DATA FOR THIS EXERCISE:

******************************

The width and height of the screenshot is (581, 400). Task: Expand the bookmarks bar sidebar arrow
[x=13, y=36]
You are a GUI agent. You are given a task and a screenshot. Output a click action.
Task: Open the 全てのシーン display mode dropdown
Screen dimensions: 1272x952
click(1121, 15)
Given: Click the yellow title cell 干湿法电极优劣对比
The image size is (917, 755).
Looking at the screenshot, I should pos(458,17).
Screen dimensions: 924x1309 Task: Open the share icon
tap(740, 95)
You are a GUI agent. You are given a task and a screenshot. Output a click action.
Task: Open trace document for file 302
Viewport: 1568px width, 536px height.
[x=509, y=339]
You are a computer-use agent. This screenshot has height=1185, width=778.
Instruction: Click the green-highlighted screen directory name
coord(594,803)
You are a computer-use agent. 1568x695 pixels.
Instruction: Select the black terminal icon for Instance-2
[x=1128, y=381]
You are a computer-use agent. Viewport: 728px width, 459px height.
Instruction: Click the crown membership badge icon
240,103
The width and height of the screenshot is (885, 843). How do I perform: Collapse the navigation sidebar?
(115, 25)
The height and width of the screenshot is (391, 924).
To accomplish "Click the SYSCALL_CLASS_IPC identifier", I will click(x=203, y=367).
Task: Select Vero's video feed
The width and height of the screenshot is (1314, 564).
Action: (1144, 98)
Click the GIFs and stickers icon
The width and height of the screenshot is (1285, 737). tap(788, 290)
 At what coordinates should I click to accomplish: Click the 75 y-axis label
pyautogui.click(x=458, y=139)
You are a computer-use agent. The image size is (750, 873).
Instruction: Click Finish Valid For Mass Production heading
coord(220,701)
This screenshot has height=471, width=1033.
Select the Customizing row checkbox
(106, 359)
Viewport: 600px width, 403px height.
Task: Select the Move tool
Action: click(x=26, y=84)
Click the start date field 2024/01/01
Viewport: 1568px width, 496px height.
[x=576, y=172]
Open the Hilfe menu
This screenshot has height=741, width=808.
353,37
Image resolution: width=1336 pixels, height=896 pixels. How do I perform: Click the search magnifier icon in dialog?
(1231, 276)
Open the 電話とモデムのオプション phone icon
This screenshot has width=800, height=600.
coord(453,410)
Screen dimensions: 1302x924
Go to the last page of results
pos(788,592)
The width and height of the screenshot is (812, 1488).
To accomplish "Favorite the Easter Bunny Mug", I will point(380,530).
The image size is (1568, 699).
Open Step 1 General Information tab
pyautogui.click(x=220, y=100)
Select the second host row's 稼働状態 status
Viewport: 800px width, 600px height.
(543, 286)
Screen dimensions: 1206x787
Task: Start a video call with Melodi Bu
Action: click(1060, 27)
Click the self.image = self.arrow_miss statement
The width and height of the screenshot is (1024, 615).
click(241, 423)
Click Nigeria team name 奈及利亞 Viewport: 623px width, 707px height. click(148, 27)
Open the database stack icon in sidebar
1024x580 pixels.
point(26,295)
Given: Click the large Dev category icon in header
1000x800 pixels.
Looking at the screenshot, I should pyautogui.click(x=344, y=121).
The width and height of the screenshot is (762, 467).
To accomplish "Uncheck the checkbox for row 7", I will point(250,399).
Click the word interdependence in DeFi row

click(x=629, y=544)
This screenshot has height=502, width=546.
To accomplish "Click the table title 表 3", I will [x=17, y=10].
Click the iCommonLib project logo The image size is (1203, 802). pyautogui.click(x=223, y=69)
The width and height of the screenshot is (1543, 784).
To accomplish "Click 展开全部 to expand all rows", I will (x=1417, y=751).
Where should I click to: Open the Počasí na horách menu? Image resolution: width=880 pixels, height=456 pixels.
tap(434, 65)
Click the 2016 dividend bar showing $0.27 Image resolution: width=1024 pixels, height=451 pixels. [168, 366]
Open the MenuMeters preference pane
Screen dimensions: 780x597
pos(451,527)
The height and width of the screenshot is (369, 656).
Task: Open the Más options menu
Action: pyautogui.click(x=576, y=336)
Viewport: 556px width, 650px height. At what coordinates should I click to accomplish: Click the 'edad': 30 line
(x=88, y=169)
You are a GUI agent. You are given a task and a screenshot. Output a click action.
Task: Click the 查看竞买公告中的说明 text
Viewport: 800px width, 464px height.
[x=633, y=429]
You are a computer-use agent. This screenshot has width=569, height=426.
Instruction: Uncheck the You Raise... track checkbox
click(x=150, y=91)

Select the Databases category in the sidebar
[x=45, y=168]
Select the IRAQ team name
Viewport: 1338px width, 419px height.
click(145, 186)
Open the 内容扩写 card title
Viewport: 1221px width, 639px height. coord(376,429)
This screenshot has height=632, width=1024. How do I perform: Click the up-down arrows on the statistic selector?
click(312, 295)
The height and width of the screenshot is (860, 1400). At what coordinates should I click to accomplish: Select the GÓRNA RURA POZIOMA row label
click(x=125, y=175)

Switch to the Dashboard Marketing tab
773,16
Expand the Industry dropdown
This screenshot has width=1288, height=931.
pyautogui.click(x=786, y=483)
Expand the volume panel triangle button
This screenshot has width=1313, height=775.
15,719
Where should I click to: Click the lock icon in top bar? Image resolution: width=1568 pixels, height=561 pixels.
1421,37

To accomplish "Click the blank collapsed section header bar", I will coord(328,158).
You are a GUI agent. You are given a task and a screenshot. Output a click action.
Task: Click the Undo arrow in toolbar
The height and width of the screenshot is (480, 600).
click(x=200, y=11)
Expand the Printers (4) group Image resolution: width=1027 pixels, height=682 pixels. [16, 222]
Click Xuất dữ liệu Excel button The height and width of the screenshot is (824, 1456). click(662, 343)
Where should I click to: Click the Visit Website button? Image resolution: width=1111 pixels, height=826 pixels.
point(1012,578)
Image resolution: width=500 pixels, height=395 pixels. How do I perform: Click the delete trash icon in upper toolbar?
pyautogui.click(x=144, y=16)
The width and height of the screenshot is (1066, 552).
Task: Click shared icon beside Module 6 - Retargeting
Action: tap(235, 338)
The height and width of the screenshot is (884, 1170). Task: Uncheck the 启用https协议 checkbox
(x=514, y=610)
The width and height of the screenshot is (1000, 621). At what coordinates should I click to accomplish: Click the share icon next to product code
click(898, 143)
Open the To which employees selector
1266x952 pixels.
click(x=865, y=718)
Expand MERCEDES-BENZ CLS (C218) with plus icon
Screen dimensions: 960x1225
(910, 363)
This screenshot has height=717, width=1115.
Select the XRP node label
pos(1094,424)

******************************

WHAT THIS TASK INVOLVES:
Look for the word "header" in the listing above and state how many lines have it; give the number and nothing else.

COMPLETED TASK:
2